Filter these entries, keeping only lines that hold the word "will".

+++ SUPPLIED RECORDS

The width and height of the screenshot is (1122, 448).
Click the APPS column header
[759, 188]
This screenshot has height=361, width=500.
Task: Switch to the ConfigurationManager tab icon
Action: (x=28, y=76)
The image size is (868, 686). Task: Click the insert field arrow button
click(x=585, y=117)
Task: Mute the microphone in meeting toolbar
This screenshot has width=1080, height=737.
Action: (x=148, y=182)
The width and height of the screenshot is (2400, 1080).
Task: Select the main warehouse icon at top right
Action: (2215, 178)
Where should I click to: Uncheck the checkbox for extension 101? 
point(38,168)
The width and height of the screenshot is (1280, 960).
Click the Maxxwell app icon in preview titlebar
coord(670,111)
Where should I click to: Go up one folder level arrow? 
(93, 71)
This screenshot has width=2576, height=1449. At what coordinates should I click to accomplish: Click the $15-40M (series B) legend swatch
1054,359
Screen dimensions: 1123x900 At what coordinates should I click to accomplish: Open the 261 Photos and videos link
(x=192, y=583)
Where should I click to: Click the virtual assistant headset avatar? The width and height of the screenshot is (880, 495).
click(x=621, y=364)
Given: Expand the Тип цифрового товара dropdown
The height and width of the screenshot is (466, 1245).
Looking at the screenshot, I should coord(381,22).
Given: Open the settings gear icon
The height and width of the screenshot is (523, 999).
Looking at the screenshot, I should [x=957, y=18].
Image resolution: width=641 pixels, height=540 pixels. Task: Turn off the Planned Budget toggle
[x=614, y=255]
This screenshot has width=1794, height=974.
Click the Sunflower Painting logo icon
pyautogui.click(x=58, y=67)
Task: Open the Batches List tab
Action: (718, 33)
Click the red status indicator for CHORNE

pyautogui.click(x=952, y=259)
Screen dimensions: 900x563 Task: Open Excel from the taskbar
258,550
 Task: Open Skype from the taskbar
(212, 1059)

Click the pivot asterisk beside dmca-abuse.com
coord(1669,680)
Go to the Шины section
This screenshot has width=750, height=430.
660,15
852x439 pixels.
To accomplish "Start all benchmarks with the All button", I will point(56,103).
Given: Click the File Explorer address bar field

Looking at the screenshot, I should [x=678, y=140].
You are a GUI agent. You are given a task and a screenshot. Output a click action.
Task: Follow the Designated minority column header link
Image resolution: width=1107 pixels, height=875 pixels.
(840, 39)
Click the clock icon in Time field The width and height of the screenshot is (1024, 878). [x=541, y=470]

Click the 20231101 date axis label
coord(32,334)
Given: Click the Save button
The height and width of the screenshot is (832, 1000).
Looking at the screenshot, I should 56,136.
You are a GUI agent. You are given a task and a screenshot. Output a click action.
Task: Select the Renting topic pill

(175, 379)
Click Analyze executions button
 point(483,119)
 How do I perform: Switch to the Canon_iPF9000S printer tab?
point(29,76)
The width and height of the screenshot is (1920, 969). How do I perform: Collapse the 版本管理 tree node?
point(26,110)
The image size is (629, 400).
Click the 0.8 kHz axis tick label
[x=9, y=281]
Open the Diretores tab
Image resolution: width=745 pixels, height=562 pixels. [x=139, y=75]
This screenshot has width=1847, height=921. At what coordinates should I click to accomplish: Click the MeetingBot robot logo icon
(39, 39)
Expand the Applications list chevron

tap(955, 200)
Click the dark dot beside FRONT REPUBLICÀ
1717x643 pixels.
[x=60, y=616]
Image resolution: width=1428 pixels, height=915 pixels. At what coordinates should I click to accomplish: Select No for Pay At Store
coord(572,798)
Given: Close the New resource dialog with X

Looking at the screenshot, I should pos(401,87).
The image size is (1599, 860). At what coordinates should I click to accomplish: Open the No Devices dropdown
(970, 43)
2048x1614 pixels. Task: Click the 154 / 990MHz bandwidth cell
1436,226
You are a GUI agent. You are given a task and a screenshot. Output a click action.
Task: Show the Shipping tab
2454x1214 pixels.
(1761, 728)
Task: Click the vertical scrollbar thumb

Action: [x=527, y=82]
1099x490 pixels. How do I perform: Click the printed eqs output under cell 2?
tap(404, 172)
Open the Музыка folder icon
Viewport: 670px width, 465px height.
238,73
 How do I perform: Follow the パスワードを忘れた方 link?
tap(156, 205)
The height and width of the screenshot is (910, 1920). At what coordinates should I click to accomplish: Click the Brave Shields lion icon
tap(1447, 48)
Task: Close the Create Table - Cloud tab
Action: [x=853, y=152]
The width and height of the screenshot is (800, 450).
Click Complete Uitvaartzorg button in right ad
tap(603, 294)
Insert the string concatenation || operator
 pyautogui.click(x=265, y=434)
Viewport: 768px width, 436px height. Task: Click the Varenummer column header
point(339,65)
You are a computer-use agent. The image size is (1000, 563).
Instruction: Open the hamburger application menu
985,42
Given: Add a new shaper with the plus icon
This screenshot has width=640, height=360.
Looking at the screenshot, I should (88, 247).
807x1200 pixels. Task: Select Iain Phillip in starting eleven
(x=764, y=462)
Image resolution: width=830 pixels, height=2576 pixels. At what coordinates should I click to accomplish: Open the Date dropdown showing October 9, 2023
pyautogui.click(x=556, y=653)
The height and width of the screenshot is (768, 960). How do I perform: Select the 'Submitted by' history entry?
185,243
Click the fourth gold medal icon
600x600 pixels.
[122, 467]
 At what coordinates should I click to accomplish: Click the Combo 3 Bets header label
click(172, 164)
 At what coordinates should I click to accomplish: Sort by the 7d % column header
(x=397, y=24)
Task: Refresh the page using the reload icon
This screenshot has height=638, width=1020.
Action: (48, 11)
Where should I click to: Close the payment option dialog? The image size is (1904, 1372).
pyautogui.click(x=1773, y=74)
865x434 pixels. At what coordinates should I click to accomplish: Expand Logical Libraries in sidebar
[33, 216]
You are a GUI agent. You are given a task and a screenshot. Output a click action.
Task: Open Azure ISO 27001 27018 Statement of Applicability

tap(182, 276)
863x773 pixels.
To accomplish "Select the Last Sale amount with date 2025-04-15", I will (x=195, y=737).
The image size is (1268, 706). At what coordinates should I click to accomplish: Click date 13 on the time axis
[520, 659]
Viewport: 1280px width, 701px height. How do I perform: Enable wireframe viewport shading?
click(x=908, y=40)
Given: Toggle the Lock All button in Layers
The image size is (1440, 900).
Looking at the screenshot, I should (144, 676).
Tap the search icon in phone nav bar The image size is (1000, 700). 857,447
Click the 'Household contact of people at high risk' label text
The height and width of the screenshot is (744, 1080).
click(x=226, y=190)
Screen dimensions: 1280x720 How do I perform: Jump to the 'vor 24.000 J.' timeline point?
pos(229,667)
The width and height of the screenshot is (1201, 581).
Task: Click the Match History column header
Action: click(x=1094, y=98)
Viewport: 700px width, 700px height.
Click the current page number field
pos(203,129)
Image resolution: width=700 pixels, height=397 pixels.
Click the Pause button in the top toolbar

++++++

● **EXPECTED ANSWER**:
To accomplish "Start all benchmarks with the All button", I will point(56,103).
To accomplish "Select the Last Sale amount with date 2025-04-15", I will (x=195, y=737).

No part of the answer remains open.